WATER RESOURCES RESEARCH GRANT PROPOSAL
Project ID: 2003IL22B
Title: Rapid Solar Transformation of Nutrients in Natural Waters
Project Type: Research
Focus Categories: Water Quality, Nutrients, Surface Water
Keywords: water quality, nutrients, non-point source, surface water, watershed, TMDL, BMP, geochemical, nitrate, ammonia, ammonification, organic nitrogen, solar, photochemistry, photolysis, radical, modeling, natural organic mater, NOM
Start Date: 03/01/2003
End Date: 02/28/2005
Federal Funds: $22,500
Non-Federal Matching Funds: $46,370
Congressional District: 15th
Gary R. Peyton
There is a growing emphasis on the use of models to simulate the effect of various water and land management practices. It is expected that water quality models will be used in the process of setting water quality standards for nutrients, which will be used to develop TMDLs, which will, in turn, drive the selection of Best Management Practices. Current water quality models treat the nitrogen species at different levels of detail, but in most models, virtually all transformation of nitrogen species are considered to be biological processes. There is recent evidence, however, that solar-driven photochemical processes occur rapidly enough to also be significant in these transformations, as well as for in-stream degradation of natural organic matter (NOM). It was estimated in one recent study (Bushaw et al, 1996) that sufficient ammonia was photogenerated from aquatic NOM to add an additional 20% to the inorganic carbon loading of the stream as it reached the coastal area, and fractional conversion rates from organic nitrogen of 0.3 to 0.9% per hour were measured. In recent studies in this laboratory, a phenol which was spiked into various Illinois waters at about 3 mg/L was 95% removed from some waters after 3 hours of irradiation with artificial sunlight. Since fulvic material contains a high fraction of phenolic groups, this implies rapid transformation of the carbon in the organic material as well. These rates are sufficiently high that these processes may be significant sources and sinks of nutrients. However, these pathways are not included in current water quality models, so that the conclusions drawn from the use of such models may be questionable or may attribute transformations to the wrong cause.

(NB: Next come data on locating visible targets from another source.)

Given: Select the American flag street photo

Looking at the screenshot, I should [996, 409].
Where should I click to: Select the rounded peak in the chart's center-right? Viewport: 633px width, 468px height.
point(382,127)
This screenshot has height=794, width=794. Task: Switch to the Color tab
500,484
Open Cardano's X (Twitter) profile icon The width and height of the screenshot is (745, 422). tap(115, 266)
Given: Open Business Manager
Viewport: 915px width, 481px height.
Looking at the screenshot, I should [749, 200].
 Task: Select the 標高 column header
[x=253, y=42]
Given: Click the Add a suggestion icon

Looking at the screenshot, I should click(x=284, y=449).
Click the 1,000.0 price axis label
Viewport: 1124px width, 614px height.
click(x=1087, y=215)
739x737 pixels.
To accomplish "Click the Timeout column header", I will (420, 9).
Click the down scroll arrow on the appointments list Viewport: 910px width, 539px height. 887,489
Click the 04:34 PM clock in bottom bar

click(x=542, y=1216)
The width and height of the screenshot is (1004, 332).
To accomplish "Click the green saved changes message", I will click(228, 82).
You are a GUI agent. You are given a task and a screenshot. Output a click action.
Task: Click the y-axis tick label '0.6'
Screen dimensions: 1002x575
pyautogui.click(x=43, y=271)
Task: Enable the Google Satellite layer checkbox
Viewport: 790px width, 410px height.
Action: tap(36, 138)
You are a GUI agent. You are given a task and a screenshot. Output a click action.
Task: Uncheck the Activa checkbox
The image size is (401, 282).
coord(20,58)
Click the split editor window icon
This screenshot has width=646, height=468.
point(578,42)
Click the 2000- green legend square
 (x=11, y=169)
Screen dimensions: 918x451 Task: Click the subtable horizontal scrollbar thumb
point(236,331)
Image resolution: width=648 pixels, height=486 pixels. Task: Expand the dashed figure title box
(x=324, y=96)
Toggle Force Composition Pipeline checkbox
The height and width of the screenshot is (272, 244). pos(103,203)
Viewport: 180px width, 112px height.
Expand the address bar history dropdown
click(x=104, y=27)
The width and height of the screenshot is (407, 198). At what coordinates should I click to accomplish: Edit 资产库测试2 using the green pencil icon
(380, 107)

The proposed research effort would have 3 objectives: 1) To measure the photogeneration rates of ammonia and phototransformations of other nitrogen species that are induced by sunlight in several different Illinois waters, 2) Elucidate the important pathways of such transformations, by measuring the rates of reactive species generation, using established techniques, and estimating the reactivity of various functional groups in NOM with those active species by using the rate constants of similar type compounds in kinetic calculations to simulate the degradation processes, and 3) derive a kinetic model from the mechanistic model, and use it to develop the form of terms to be used in water quality models, should these processes need to be included in order to correctly describe nitrogen transformations.
Direct measurement of ammonia formation will be used to determine whether the generation rates are sufficiently high that they should be included in consideration as sources. The methods used to determine important pathways will be: kinetic analysis of the data; probe compound experiments in which the rate constant of a process is measured by comparing it with that of a model compound with known rate constant; use of model compounds to represent portions of the NOM macromolecule; and correlation of the rate of photogeneration of ammonia and other species with common water quality parameters, since DOC, nitrate, bicarbonate, etc. are known to be the precursors for the reactive radical species. A protocol for this correlation process has recently been developed in this laboratory and used to measure radical generation rates in different waters from the Calumet watershed in Northeastern Illinois.